* **What you need to do**
Display each line of the listing below that contains the string "width".

★ ★ ★ ★ ★

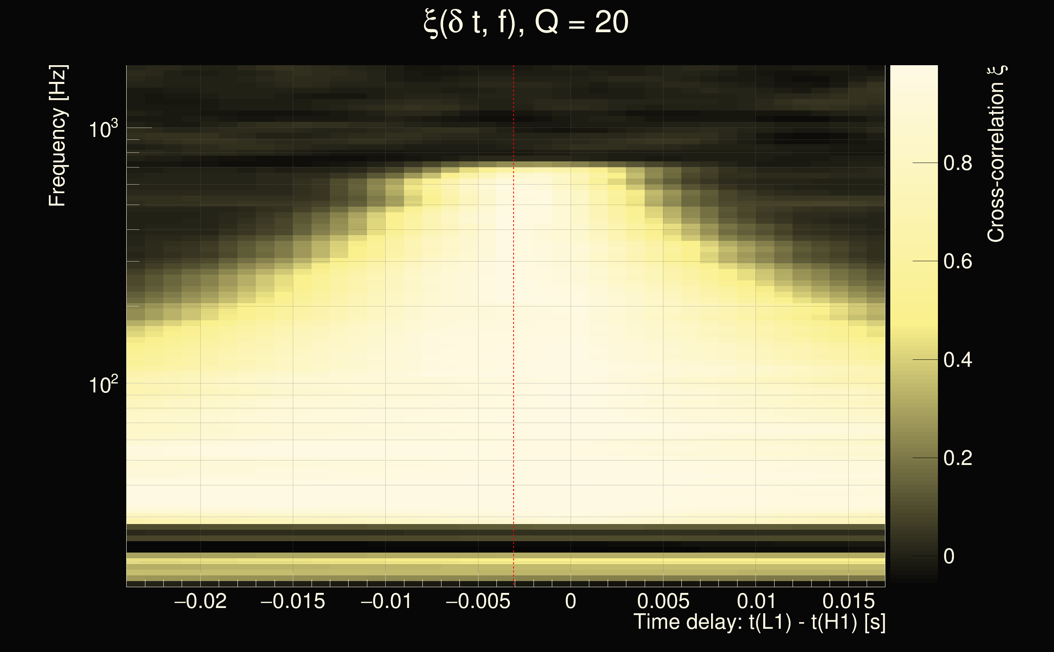Select the 0.01 time delay tick label
Image resolution: width=1054 pixels, height=652 pixels.
coord(756,601)
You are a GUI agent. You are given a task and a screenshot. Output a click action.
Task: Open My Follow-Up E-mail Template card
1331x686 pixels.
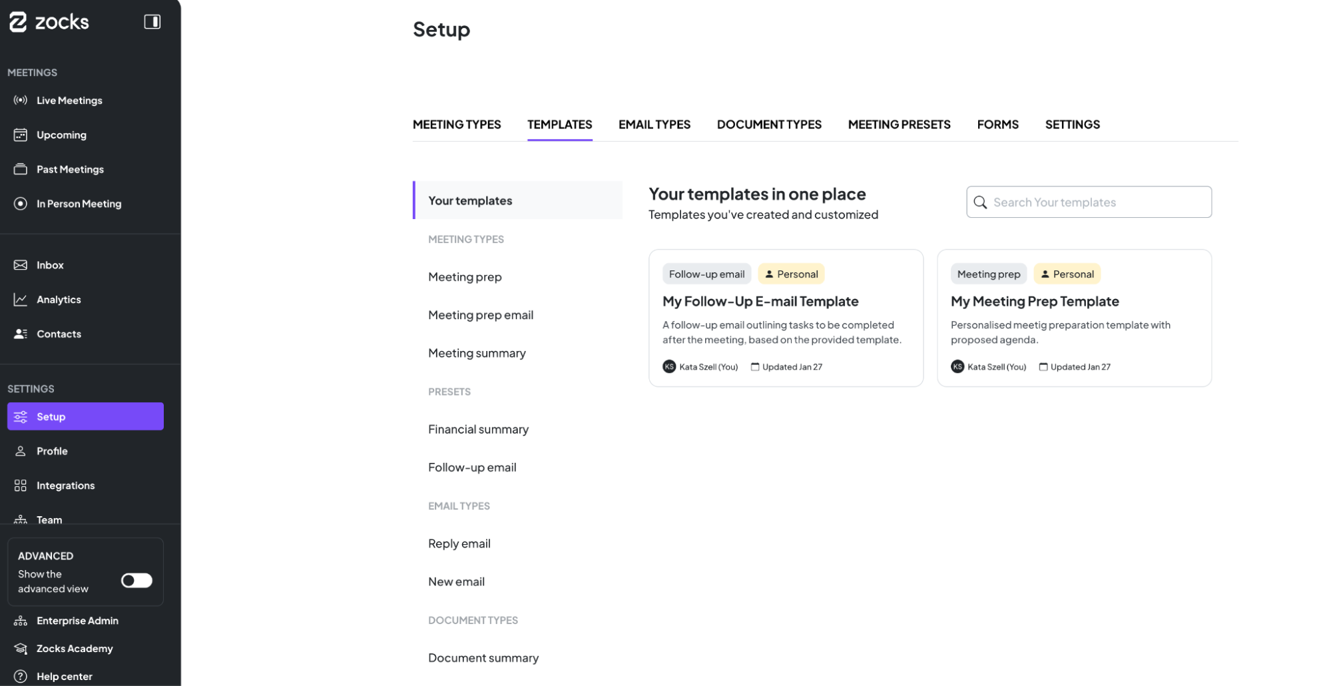point(786,318)
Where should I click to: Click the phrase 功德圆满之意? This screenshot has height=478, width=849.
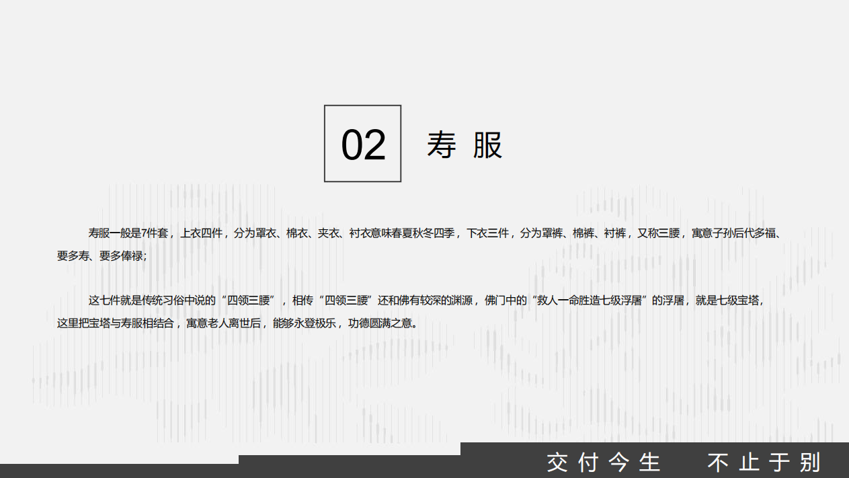tap(380, 323)
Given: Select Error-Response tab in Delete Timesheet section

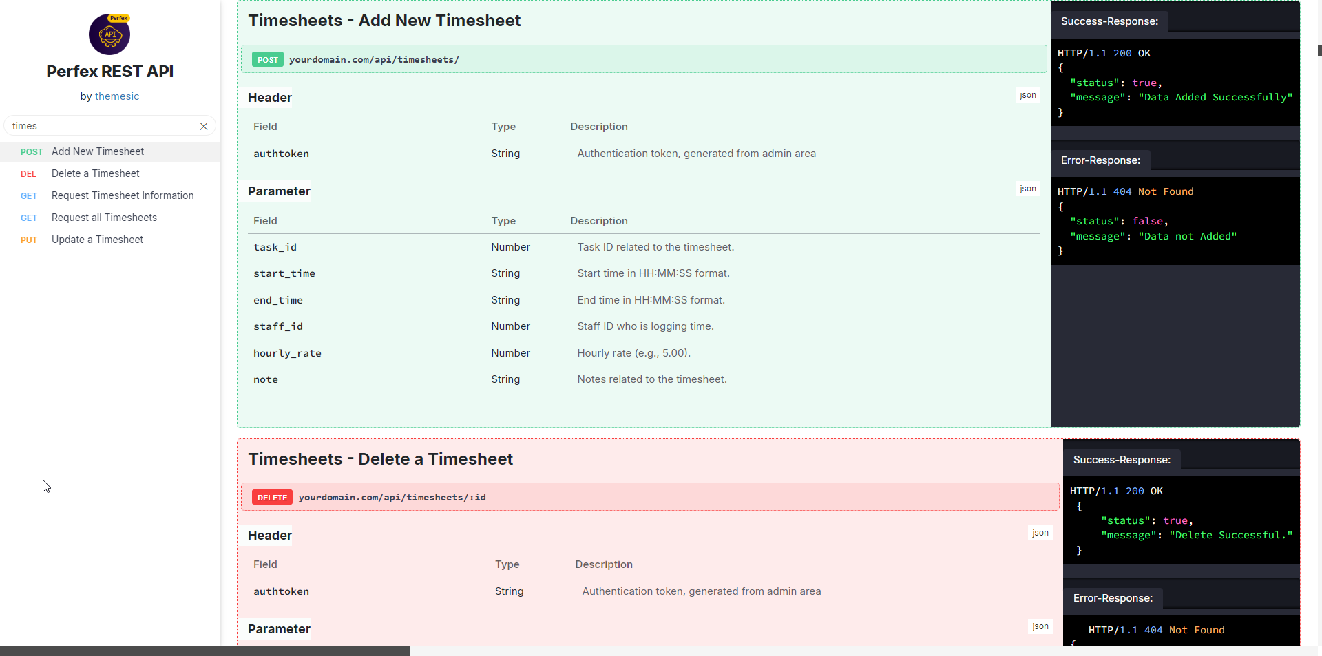Looking at the screenshot, I should point(1113,598).
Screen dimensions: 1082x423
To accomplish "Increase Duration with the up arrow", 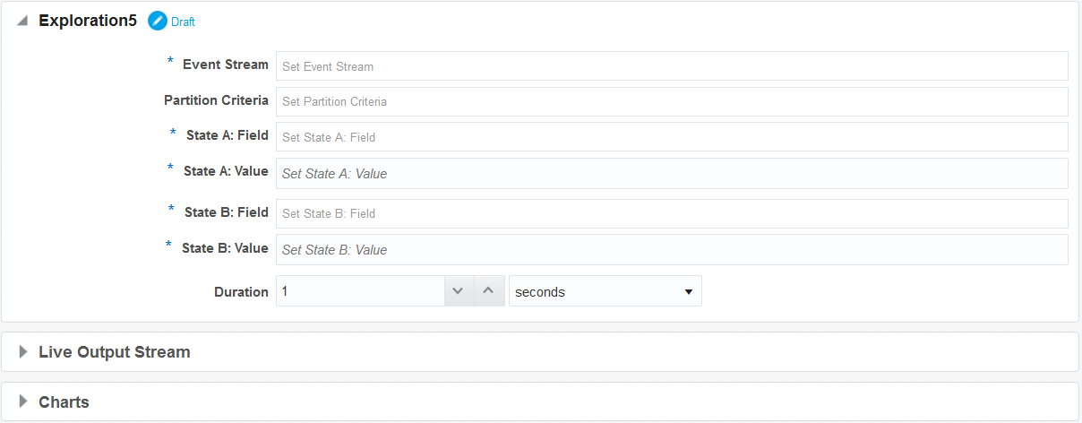I will pyautogui.click(x=489, y=291).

★ ★ ★ ★ ★

* **Solution to this task**
Image resolution: width=1054 pixels, height=652 pixels.
Where should I click to: Click the phrase 功德圆满之意? This screenshot has height=478, width=849.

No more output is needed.